Exercise brief >>
Lay out each line of the material from its start through the line containing "ログイン (1094, 35)", inclusive, as a JSON list of strings, one string per line, with blank lines and pictures left out.

Supplied records >>
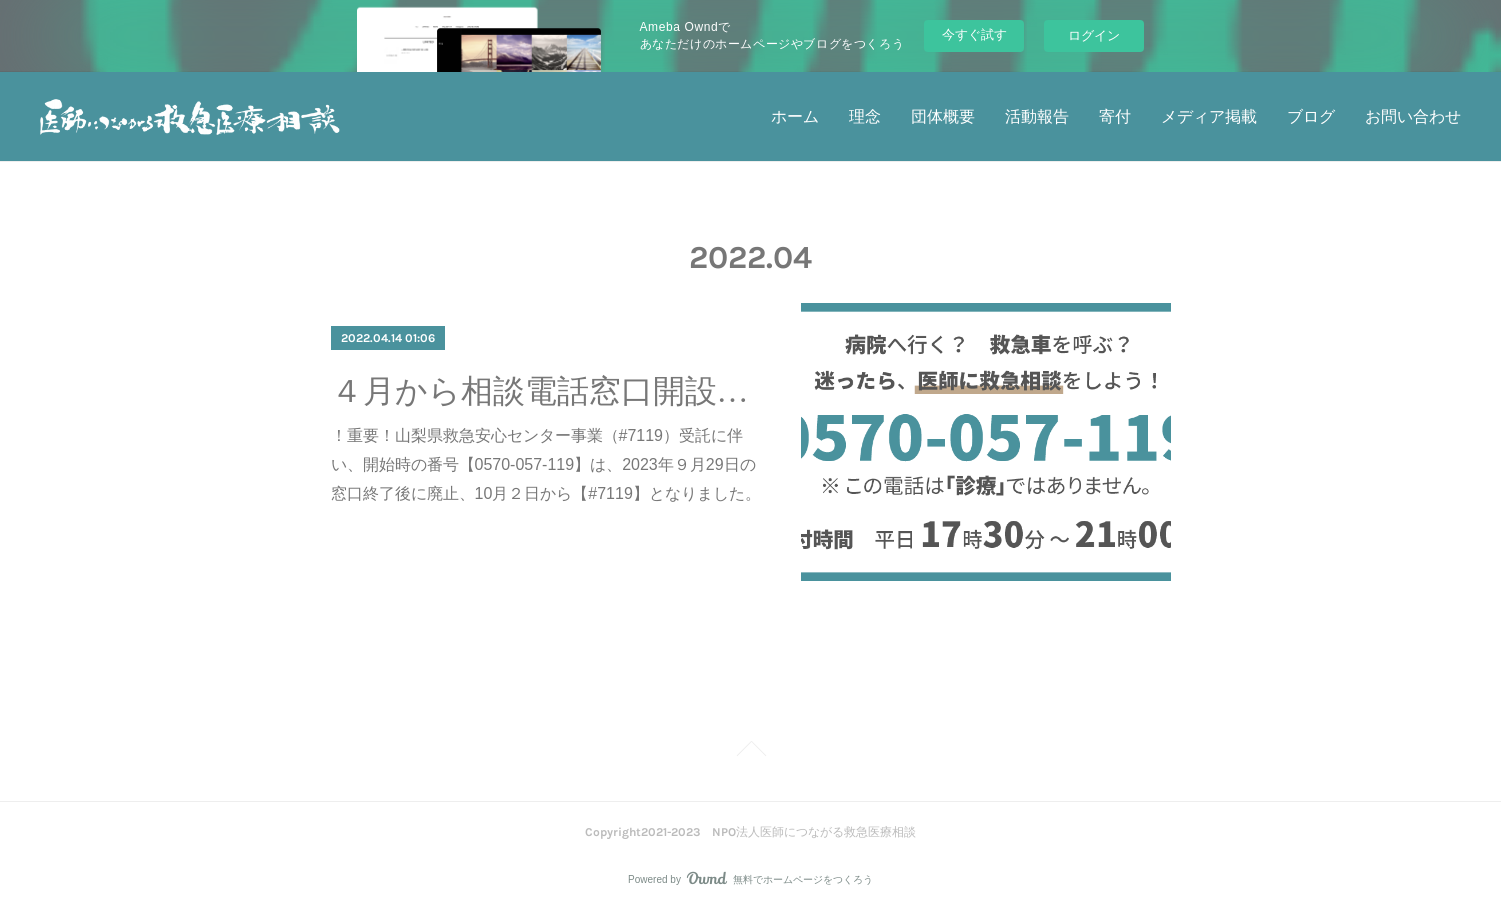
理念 (865, 116)
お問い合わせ (1413, 116)
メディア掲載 (1209, 116)
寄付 (1115, 116)
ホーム (795, 116)
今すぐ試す (974, 34)
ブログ (1311, 116)
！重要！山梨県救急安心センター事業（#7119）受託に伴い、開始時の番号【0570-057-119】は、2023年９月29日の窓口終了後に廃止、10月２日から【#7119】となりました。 (546, 464)
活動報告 (1037, 116)
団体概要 (943, 116)
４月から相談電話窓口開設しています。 (548, 391)
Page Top (750, 752)
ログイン (1094, 35)
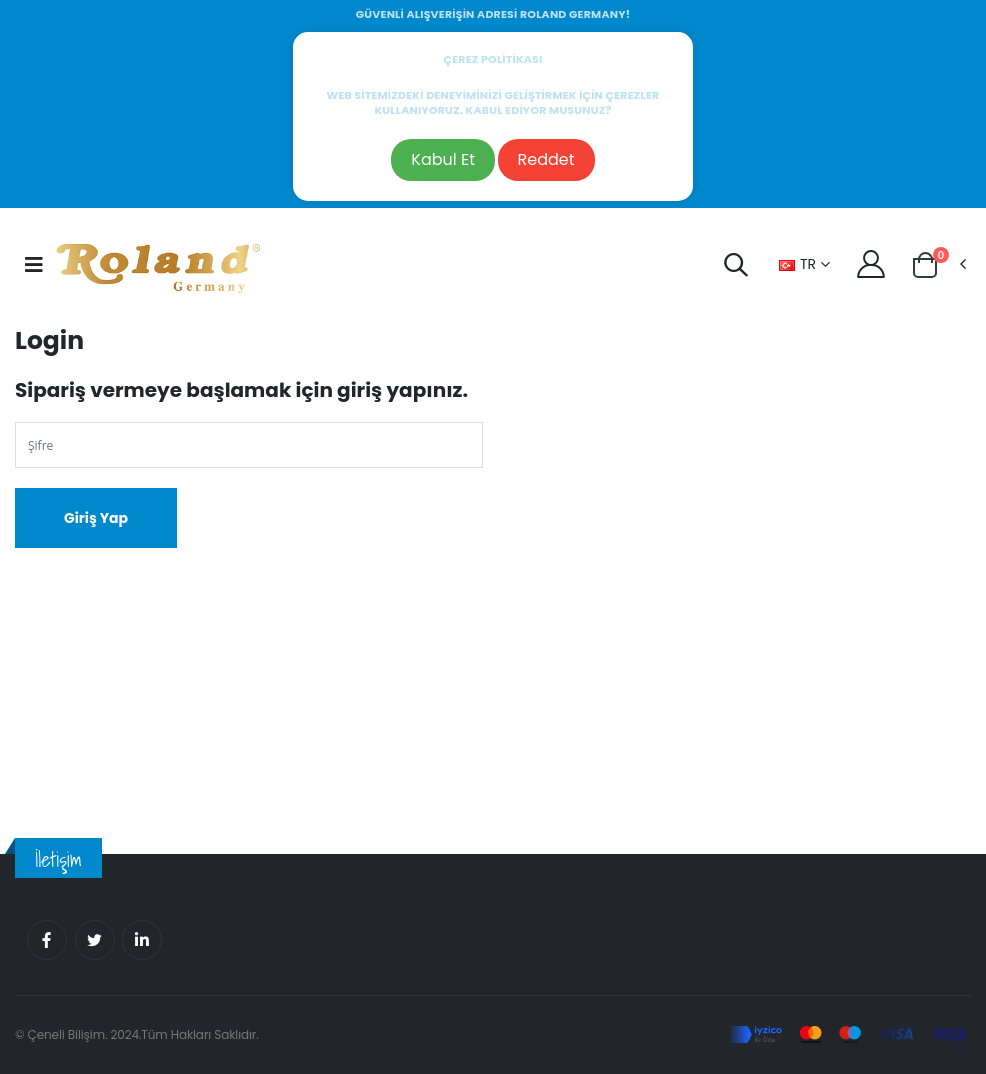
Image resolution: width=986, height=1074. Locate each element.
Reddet (546, 159)
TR (797, 264)
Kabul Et (443, 159)
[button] (736, 268)
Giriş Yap (96, 518)
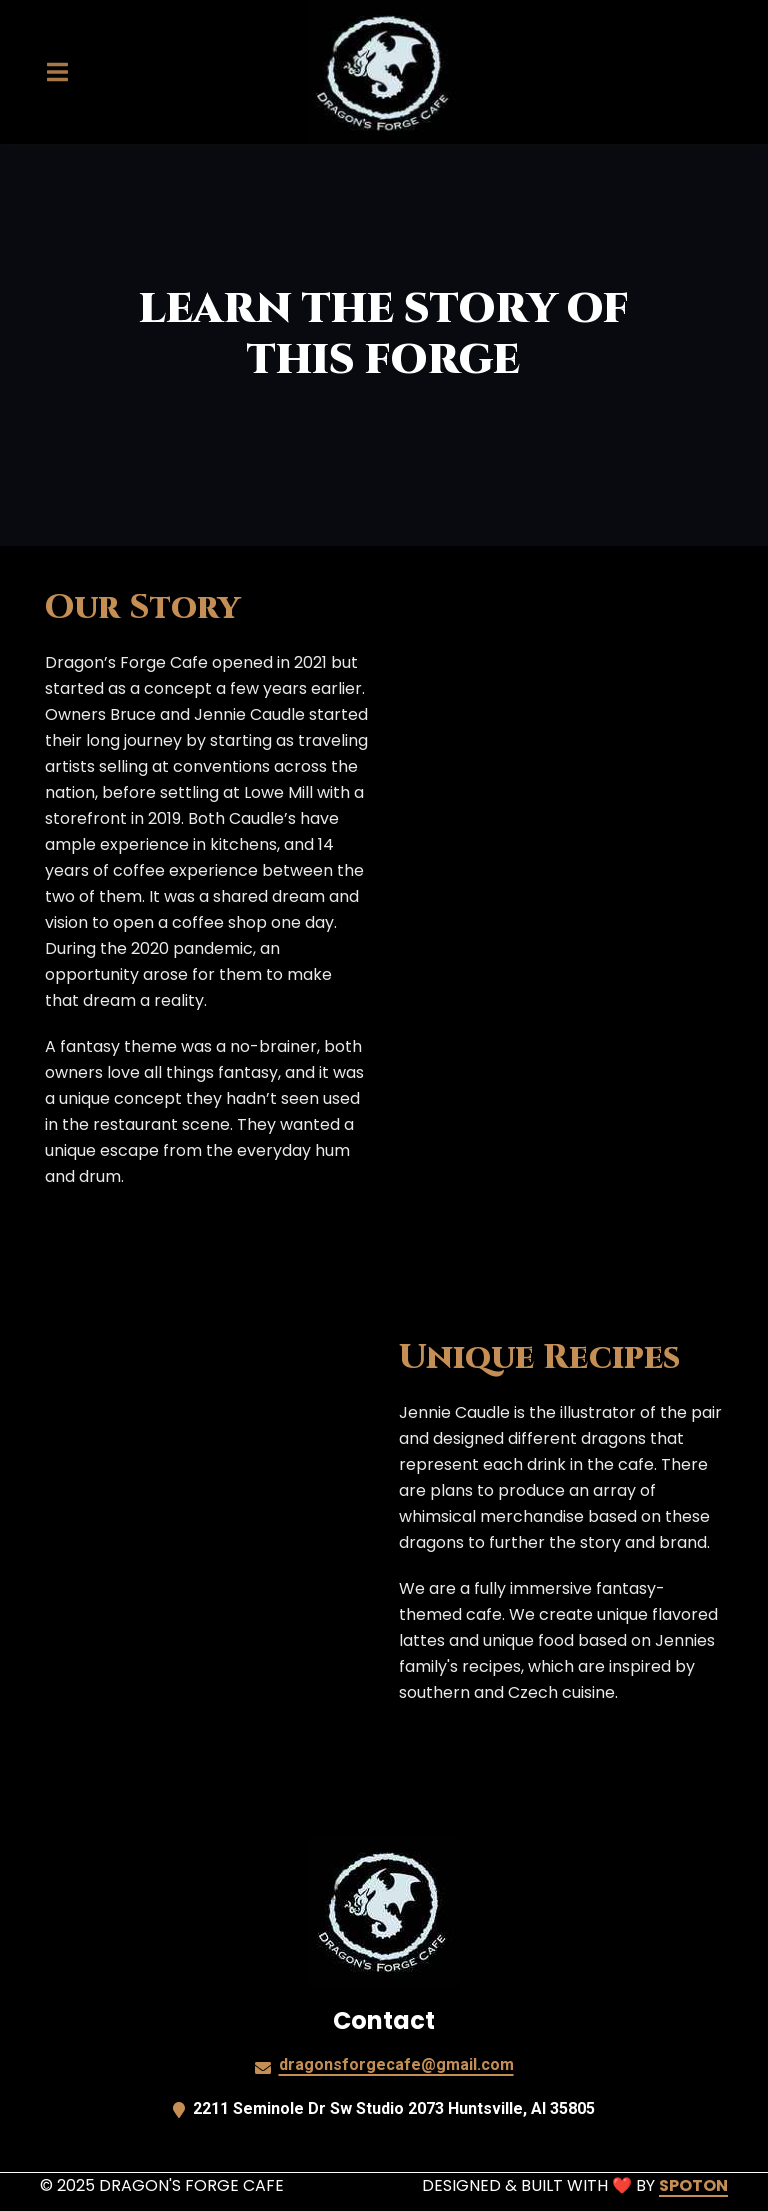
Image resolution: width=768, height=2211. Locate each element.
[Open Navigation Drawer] (57, 72)
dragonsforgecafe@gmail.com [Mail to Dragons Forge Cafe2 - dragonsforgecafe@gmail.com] (396, 2064)
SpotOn (693, 2185)
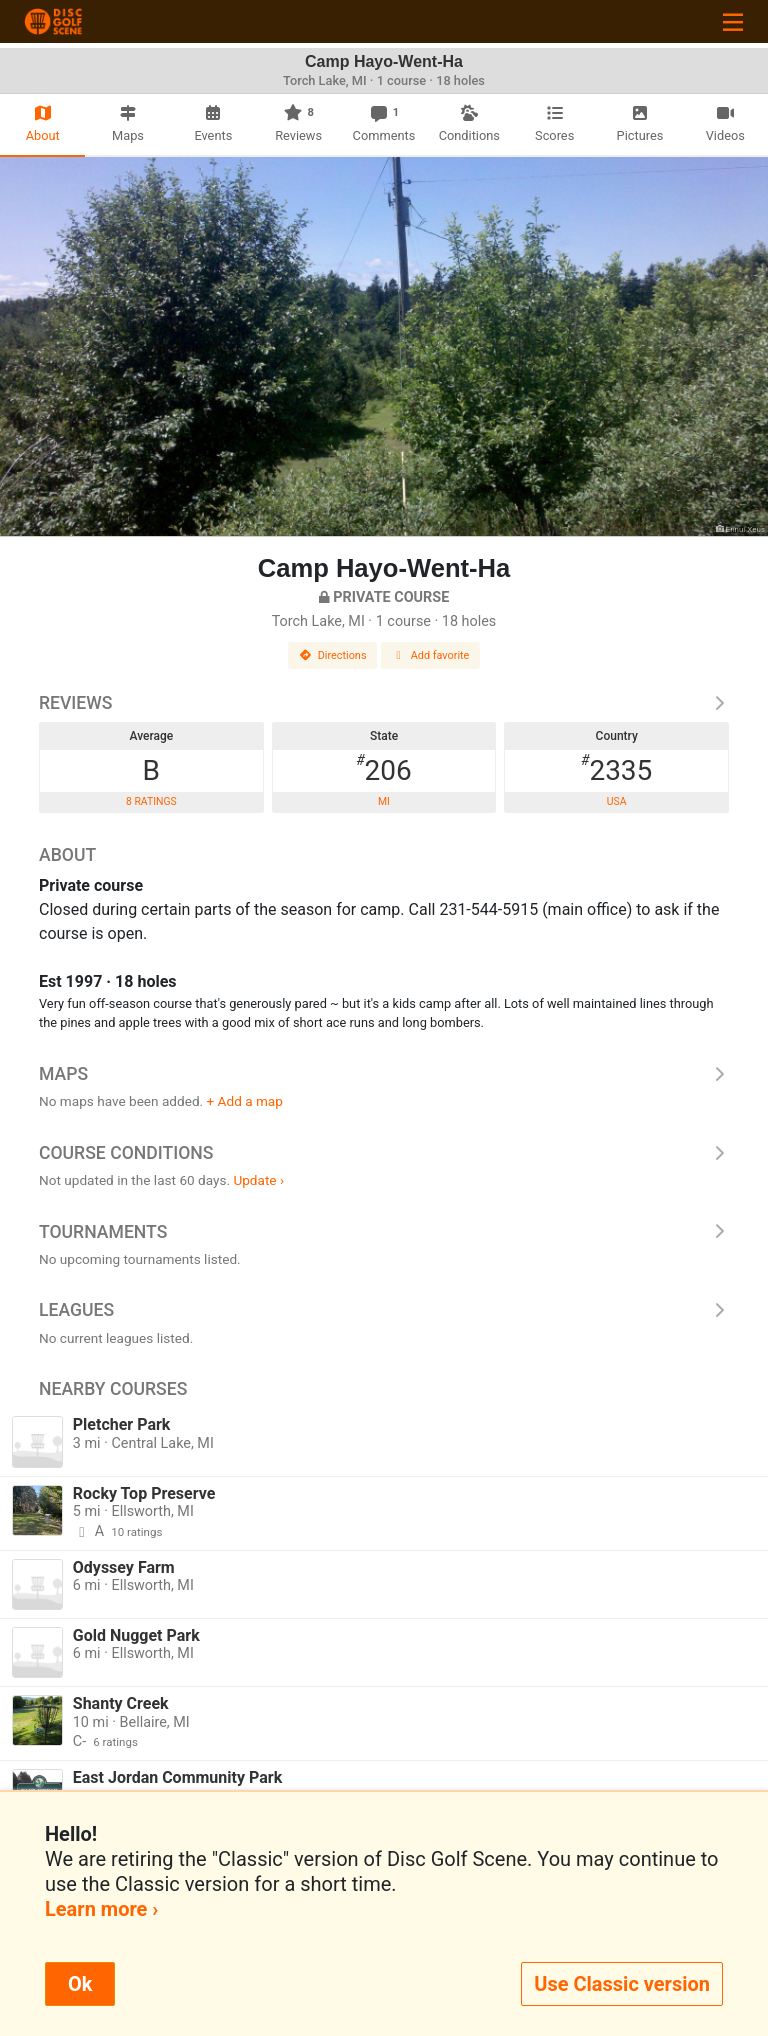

Correct answer >>
[
  "理念 (865, 116)",
  "お問い合わせ (1413, 116)",
  "メディア掲載 (1209, 116)",
  "寄付 (1115, 116)",
  "ホーム (795, 116)",
  "今すぐ試す (974, 34)",
  "ブログ (1311, 116)",
  "！重要！山梨県救急安心センター事業（#7119）受託に伴い、開始時の番号【0570-057-119】は、2023年９月29日の窓口終了後に廃止、10月２日から【#7119】となりました。 (546, 464)",
  "活動報告 (1037, 116)",
  "団体概要 (943, 116)",
  "４月から相談電話窓口開設しています。 (548, 391)",
  "Page Top (750, 752)",
  "ログイン (1094, 35)"
]